Zombie Safe Ways To Perform Mutating Joins in R (with Examples)

R’s combination of complexity and minimalist design principles has made it a favorite among people working within data science. The R platform as a whole lets coders utilize some of the more complex elements of both statistics and computing. But unlike many languages, R can handle most of the computational heavy lifting. It can usually take care of most aspects of memory management, file systems, etc. But there are some exceptions to that rule.
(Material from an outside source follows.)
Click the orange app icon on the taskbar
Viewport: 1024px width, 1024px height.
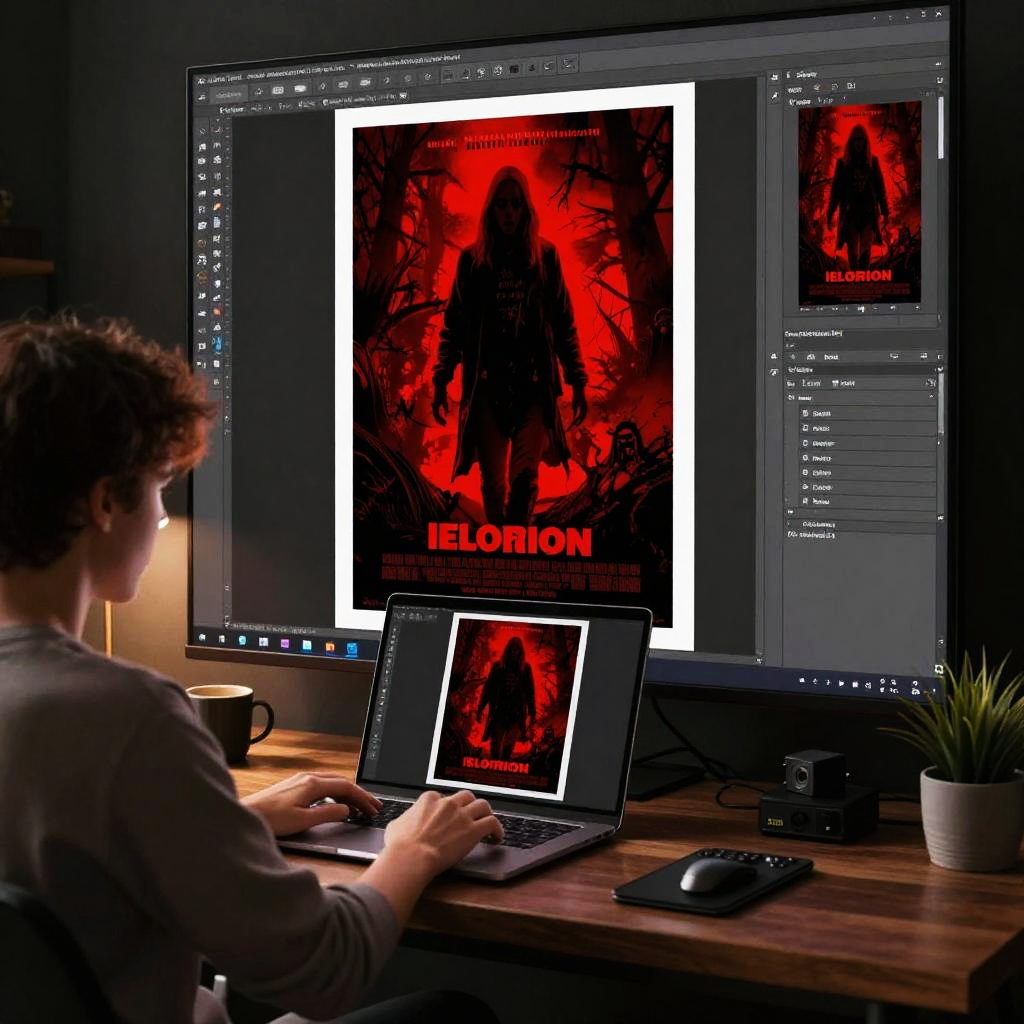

It can sometimes be a bit tricky to work with R’s memory management and handle more advanced functions like mutating joins while avoiding zombie processes at the same time. It’s easy enough to perform that task when you know what R will and won’t handle on its own. But knowing which elements those actually are is the crux of the problem. But don’t worry, you’re about to find out how to create a zombie-safe way to perform mutating joins in R. This will entail the use of R’s merge function to alter one data frame through the inclusion of another’s information.

Mutating Joins and Zombie Processes

Zombies and mutations might sound like something out of a horror movie. But they’re very real concerns within computational data science. One is generally beneficial and the other is a significant danger.

R mutations might sound harmful, but they’re generally benign. A mutation just describes a change in the value of an object. With an object essentially being anything in R that can hold a value. For example, a data frame is an object. And if we change the structure of a data frame that can be considered a mutation. Especially within the context of joining two data frames together.

A zombie process describes situations where allocated resources continue to be utilized after the originating process has finished up with them. For example, imagine that you wanted to perform a mutating join in a separate process within your script. If there was an issue with the join it might linger on while using up system resources. And even after a successful join created via mutation, we’re still left with one or more redundant data frames taking up resources. Lingering, unused, variables can also be considered zombies. They’re effectively dead data that are still present within our system’s runtime.

This comes back to the fact that R is able to handle a lot of internal memory management on its own. But no machine, whether physical or virtual, is ever going to do a perfect job of memory management. It’s often a question of whether the designers want to take risks in being too lax or take equal risks in being too strict. R generally takes a middle path between the two extremes. The interpreter handles a lot of these issues for us. But it also gives us the tools we need to manage things on our own if we’re worried about zombies and similar problems.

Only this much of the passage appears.